Fig. 1. α5 subunit engineering and structure validation.

a, Schematic top-down view of the subunit make-up of the full heteromeric α1β2/3γ2 receptor versus the engineered α5V1, α5V2 and α5V3. The homomer site is created between residues from the α5 principal face (red) and substituted γ2 residues introduced into the complementary face (yellow). Asterisk indicates site is occupied by drug in structure. b, Chemical structures of flumazenil (FLZ), bretazenil (BRZ) and diazepam (DZP), with benzodiazepine ring system colored red. c–f, Structural model ribbon representations of drug binding modes for (c), FLZ bound to α5V1 (d), BRZ bound to α5V2 homomeric site (e), BRZ bound to α5V2 heteromeric site (f), DZP bound to α5V3 site, showing the α5V α5 principal face (red) and γ2 substituted complementary face (yellow).

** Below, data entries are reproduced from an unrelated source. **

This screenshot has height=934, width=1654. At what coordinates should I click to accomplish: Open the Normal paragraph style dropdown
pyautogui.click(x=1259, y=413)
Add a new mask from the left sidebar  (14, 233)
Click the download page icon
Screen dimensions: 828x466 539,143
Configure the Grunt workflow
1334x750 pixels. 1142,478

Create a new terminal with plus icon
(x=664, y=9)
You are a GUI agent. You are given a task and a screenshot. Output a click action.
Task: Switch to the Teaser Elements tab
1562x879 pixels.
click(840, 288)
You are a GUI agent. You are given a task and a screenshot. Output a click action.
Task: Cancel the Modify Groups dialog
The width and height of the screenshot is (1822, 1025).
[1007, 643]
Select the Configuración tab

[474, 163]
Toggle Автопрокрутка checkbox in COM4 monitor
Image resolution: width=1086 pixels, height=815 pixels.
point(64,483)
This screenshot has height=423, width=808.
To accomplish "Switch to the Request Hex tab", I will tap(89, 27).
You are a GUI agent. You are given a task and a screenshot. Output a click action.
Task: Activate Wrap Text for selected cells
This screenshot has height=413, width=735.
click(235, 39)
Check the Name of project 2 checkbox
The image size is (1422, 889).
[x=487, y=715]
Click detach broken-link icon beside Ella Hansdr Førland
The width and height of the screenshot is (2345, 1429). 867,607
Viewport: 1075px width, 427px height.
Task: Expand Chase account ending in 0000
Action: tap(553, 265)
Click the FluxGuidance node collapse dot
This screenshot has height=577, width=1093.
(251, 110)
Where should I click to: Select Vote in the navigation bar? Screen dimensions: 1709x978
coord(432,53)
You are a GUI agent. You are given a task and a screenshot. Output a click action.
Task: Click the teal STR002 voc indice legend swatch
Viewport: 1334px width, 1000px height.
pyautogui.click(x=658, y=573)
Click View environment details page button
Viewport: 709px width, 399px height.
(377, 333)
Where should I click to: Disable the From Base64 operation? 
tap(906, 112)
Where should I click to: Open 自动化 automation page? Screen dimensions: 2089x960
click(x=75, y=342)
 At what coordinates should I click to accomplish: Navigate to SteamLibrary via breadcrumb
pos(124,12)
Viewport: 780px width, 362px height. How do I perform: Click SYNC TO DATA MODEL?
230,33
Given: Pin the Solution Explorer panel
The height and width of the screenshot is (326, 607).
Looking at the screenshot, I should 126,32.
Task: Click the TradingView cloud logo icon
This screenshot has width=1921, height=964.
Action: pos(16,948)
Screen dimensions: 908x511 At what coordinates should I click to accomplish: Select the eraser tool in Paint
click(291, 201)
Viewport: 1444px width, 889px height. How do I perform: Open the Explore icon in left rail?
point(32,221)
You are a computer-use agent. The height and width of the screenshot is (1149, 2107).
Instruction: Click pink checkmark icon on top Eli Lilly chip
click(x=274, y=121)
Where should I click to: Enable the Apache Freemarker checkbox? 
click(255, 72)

Bound drugs shown as sticks: oxygen, red; nitrogen, blue; fluorine, cyan; chlorine, green; bromine, brown. Superposed previously solved α1β2γ2 structure bound by flumazenil (PDB 6X3U) or α1β3γ2 bound by diazepam (PDB 6HUP) are shown in white. Loop-C, which binds over the pocket, like a cap, is not shown for clarity. For reference, equivalent complementary face residue numbering of α5V3 Y49, A70 and T133, in wild-type γ2 is Y58, A79 and T142, respectively.